→ **The task**
Copy every record below, exactly as written.

→ **Data records**

--------------------

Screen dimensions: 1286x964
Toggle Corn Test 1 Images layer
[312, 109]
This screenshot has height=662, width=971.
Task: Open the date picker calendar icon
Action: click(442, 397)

--------------------

→ **Expected answer**
Screen dimensions: 1286x964
Toggle Corn Test 1 Images layer
[312, 109]
This screenshot has height=662, width=971.
Task: Open the date picker calendar icon
Action: click(442, 397)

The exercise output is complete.